Humanity's reliance on fossil fuels is often thought of in the context of energy, but petroleum and natural gas are also important sources of raw materials for the manufacture of commodity chemicals. In concert with efforts to develop sustainable sources of energy, like wind and solar, there has been an increasing push to develop technologies that allow the production of chemicals from renewable resources.
A new technology developed by researchers at Caltech and the University of Toronto aims to do just that by using renewable energy to convert carbon dioxide (CO2), one of the major greenhouse gases, into ethylene, a widely used chemical precursor to make, for example polyethylene, the world's most commonly used plastic.
Previous findings at Caltech by the research groups of Theodor Agapie (PhD '07), professor of chemistry, and Jonas Peters, Bren Professor of Chemistry and director of the Resnick Sustainability Institute, showed that organic molecules known as arylpyridiniums help a copper electrode selectively convert CO2 into fuel precursors containing multiple carbon atoms, such as ethanol, ethylene, and propanol. To improve this technology, Agapie and Peters partnered with professor Edward Sargent at the University of Toronto. Combining arylpyridiniums with a much higher surface-area copper electrocatalyst previously developed in the Sargent group, the researchers were able to convert CO2 into ethylene with the highest efficiencies ever reported to date.

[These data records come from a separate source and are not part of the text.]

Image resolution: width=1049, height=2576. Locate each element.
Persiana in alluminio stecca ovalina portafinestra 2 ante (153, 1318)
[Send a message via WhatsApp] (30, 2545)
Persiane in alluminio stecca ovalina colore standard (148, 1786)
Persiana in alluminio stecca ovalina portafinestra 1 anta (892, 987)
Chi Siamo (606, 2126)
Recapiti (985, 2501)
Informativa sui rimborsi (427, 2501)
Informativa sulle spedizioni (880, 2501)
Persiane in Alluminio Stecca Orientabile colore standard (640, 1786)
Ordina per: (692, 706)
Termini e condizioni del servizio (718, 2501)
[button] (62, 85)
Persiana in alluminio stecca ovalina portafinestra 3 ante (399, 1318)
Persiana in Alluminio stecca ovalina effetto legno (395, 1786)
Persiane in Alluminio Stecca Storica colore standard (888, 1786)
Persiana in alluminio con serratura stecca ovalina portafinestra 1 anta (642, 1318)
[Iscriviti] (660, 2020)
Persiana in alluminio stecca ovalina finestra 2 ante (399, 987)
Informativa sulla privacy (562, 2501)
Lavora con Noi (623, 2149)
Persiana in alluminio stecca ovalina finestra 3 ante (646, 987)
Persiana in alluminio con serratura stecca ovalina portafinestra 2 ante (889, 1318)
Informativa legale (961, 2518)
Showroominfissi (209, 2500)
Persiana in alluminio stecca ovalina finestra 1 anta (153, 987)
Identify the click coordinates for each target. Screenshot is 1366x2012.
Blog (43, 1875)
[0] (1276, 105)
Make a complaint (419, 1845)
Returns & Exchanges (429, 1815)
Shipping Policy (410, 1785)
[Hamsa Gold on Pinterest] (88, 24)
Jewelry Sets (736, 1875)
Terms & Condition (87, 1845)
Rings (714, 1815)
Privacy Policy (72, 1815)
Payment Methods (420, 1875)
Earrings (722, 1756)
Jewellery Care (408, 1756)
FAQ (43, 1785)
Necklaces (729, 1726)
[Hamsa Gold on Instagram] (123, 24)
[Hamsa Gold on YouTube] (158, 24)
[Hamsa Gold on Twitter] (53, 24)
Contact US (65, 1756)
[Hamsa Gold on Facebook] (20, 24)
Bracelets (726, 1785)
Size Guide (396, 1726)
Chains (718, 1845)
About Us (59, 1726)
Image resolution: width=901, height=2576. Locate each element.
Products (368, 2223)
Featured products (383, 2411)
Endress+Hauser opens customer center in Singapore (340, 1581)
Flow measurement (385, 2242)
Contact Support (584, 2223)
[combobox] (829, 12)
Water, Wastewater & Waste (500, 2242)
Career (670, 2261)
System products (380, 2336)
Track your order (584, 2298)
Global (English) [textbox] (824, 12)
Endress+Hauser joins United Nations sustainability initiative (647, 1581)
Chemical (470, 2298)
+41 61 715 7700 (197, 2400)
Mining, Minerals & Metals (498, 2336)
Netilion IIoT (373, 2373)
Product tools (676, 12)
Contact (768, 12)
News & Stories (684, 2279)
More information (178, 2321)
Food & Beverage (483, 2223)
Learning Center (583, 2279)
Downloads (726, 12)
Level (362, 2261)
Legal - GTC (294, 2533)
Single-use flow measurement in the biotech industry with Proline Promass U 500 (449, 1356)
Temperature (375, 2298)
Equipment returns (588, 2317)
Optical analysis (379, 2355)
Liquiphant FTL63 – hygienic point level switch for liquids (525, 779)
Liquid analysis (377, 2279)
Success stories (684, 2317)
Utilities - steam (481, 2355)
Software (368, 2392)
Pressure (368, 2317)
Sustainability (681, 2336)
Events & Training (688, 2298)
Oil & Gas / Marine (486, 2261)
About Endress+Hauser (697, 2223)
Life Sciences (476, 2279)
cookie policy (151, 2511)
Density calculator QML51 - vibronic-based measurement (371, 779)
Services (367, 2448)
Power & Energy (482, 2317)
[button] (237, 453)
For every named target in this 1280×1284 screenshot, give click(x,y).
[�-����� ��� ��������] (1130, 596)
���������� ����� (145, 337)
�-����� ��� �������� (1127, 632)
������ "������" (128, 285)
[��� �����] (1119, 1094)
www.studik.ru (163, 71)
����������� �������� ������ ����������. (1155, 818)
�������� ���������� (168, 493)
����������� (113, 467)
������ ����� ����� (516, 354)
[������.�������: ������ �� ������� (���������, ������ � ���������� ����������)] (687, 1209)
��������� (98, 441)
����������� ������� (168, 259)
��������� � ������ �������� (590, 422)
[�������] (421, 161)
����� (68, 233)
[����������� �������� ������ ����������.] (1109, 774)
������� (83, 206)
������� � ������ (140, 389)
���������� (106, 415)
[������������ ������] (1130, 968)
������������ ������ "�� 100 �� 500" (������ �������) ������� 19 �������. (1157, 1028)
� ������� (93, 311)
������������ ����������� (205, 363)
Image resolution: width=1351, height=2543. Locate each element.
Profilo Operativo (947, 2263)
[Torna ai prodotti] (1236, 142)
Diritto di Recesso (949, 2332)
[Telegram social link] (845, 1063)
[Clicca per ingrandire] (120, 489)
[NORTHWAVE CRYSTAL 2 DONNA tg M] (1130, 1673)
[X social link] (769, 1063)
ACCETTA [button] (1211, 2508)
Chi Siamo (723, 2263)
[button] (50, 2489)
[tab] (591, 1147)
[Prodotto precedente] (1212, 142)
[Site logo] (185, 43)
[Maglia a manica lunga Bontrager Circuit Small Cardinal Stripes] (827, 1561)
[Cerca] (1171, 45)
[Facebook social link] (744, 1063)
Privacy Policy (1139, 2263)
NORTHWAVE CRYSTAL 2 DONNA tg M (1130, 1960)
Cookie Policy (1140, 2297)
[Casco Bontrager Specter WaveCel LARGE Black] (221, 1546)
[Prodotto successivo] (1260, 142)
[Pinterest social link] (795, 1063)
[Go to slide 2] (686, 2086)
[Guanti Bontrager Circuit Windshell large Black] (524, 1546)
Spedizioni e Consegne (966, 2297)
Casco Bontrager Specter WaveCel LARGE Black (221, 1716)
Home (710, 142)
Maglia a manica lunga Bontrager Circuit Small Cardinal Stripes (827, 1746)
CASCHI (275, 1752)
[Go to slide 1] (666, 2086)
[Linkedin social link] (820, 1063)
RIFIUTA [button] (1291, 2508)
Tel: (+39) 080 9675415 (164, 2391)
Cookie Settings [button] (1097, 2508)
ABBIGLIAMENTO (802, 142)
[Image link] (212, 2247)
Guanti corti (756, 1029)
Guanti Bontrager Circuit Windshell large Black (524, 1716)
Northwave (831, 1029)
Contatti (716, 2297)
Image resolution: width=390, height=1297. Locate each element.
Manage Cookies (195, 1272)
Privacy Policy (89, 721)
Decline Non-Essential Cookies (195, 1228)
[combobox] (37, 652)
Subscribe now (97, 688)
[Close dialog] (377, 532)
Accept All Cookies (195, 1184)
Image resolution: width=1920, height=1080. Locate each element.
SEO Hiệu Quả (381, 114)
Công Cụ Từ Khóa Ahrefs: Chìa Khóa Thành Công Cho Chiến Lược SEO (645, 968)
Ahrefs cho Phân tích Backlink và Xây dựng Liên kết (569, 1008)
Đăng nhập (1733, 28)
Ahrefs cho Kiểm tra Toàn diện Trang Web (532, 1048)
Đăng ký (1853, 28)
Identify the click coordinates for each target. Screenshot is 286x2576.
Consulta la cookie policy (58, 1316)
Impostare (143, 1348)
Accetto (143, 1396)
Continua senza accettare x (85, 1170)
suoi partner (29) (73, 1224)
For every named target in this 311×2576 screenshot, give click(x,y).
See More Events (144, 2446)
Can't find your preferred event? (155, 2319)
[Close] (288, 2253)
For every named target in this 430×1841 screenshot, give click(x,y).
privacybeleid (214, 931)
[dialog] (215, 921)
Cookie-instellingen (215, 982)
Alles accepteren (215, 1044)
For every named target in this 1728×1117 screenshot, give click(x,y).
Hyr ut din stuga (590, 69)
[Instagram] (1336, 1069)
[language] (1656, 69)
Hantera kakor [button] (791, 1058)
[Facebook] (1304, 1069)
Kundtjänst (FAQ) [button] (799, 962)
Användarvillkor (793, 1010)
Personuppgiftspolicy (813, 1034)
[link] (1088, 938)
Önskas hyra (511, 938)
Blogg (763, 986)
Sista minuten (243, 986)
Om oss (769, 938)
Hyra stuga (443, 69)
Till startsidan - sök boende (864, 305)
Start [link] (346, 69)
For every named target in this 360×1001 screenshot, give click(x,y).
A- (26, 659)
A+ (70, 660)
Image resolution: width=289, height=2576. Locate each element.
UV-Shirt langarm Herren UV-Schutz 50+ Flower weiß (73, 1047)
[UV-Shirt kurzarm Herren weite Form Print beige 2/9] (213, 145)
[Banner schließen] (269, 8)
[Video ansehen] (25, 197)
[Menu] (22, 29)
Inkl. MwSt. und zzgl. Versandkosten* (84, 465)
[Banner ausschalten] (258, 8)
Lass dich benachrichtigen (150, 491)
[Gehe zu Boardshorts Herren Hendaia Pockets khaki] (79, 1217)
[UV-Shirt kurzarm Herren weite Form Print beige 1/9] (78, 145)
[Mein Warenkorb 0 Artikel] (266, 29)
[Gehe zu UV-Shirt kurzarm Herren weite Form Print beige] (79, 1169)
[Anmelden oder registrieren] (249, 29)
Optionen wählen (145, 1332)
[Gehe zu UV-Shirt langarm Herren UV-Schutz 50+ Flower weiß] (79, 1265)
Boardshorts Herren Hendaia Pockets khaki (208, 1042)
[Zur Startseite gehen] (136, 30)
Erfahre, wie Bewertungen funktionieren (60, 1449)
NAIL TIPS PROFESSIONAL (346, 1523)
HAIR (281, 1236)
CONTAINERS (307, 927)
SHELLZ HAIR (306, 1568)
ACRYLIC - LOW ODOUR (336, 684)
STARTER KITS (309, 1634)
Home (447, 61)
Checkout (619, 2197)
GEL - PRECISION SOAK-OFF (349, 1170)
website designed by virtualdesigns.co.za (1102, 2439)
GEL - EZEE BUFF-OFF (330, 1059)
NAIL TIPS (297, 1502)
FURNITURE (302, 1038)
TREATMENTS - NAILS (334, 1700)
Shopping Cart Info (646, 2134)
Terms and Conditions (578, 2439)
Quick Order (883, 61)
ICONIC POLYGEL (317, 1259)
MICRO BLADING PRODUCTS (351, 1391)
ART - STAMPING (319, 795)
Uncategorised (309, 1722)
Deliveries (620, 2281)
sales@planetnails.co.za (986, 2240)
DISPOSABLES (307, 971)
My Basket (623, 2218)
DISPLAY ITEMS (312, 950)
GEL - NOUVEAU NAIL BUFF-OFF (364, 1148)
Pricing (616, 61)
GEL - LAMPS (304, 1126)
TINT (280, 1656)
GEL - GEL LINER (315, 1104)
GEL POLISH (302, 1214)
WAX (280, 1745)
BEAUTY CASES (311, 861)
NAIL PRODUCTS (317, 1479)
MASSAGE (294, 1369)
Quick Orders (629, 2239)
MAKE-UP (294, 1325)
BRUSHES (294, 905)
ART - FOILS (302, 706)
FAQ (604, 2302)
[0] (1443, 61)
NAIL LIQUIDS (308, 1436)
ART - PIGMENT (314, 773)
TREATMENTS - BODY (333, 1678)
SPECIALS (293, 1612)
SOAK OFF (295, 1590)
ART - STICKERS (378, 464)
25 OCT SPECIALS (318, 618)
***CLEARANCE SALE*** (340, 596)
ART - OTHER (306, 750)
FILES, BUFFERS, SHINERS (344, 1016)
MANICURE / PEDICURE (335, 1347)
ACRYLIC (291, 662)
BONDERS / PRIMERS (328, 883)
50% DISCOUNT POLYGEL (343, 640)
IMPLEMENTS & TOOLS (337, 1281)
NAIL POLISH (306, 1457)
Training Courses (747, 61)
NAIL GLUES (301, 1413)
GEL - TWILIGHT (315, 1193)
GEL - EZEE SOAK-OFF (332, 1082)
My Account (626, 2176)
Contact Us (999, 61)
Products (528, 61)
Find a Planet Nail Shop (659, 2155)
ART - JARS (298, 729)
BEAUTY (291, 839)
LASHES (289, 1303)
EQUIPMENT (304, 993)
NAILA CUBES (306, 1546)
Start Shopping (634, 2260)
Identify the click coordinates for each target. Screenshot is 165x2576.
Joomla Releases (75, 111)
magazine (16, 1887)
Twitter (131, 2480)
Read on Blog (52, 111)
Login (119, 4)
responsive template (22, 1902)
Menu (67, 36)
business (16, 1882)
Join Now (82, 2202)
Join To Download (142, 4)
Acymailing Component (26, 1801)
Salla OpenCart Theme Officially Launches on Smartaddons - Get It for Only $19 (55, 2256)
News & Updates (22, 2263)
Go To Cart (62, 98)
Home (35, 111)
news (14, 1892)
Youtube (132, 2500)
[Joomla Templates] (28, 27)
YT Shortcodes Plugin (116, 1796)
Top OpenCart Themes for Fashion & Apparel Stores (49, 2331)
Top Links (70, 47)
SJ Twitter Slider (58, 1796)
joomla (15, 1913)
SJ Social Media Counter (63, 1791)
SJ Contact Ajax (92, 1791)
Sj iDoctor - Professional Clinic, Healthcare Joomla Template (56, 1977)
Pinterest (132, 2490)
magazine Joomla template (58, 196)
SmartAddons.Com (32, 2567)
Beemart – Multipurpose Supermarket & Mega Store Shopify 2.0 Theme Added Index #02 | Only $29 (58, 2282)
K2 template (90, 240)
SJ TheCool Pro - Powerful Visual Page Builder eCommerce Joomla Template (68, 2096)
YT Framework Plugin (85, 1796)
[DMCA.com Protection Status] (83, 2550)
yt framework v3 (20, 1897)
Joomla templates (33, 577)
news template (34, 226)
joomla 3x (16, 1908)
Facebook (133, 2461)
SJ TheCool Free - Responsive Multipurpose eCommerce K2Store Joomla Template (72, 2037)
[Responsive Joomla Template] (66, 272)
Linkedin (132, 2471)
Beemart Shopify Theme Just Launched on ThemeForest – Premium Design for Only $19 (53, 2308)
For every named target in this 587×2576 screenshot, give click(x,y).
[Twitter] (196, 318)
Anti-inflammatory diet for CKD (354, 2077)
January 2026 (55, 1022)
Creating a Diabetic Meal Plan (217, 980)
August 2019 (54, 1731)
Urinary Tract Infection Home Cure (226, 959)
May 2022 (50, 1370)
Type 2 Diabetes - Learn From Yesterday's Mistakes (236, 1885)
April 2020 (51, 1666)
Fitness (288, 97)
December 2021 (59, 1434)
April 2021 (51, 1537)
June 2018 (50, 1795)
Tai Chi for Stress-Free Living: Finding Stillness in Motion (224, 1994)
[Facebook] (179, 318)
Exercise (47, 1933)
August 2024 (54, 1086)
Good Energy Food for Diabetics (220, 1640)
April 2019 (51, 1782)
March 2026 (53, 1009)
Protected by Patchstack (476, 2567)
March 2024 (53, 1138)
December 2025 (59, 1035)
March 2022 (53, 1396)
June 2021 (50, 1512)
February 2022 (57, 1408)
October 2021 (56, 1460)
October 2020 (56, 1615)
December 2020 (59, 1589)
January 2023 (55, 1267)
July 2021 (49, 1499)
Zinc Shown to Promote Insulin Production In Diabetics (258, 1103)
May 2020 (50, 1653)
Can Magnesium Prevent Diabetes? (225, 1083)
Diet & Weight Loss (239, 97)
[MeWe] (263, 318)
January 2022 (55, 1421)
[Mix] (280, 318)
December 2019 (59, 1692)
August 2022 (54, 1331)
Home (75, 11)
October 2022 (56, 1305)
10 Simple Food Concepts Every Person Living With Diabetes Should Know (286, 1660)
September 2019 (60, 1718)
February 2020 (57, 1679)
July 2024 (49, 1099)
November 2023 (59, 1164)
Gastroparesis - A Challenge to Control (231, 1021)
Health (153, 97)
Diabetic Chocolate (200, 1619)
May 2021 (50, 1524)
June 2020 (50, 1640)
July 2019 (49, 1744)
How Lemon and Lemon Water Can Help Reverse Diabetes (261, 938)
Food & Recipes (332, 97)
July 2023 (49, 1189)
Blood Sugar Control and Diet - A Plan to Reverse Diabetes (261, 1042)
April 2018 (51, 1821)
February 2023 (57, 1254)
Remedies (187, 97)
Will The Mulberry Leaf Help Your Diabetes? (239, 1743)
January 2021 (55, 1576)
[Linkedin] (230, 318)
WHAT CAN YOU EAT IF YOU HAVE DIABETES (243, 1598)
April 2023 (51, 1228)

"Achieving high selectivities for desirable C-C coupled products from the electroreduction of CO2 has been challenging," Agapie says. "Taking advantage of expertise from a multidisciplinary team, this study demonstrates that ethylene, a particularly useful molecule, can be made in high yields under mild conditions."
Lead authors Fengwang Li, postdoctoral scholar at the University of Toronto, and Arnaud Thevenon and Alonso Rosas-Hernández, postdoctoral scholars at Caltech, screened a variety of arylpyridiniums to optimize the copper electrocatalyst. Together, the Caltech and University of Toronto teams used a combination of laboratory work and computer simulations to explore the possible role of the arylpyridiniums for enhancing the efficiency and lifetime of the electrocatalytic system.
"Essential to translating fundamental discoveries in the arena of solar fuels to real-world applications is demonstrating that industrially relevant current densities can be achieved and sustained over prolonged periods," Peters says. "That is an emphasis of this study."
The paper describing the research, titled, "The stabilization of a CO-bound intermediate via molecular tuning promotes CO2-to-ethylene conversion," appears on November 20 in Nature. Co-authors include Arnaud Thevenon, Alonso Rosas Hernández, and Zhiji Han of Caltech; Ziyun Wang, Cao Thang Dinh, Yuhang Wang, Zhi-Qin Liang, Mingchuan Luo, Xue Wang, Huihui Li, Chih-Shan Tan, Dae-Hyun Nam, Rafael Quintero-Bermudez, Tao-Tao Zhuang, Yuguang C. Li, Yilin Li, Christine M. Gabardo, Adnan Ozden, Jun Li, Jonathan P. Edwards, Yi Xu, Christopher McCallum, Colin P. O'Brien, and David Sinton of University of Toronto; and Lizhi Tao and R. David Britt of UC Davis.
Funding for the research was provided by the Ontario Research Fund; the Natural Sciences and Engineering Research Council of Canada; the CIFAR Bio-Inspired Solar Energy Program; and the Joint Center for Artificial Photosynthesis, a U.S. Department of Energy DOE Energy Innovation Hub.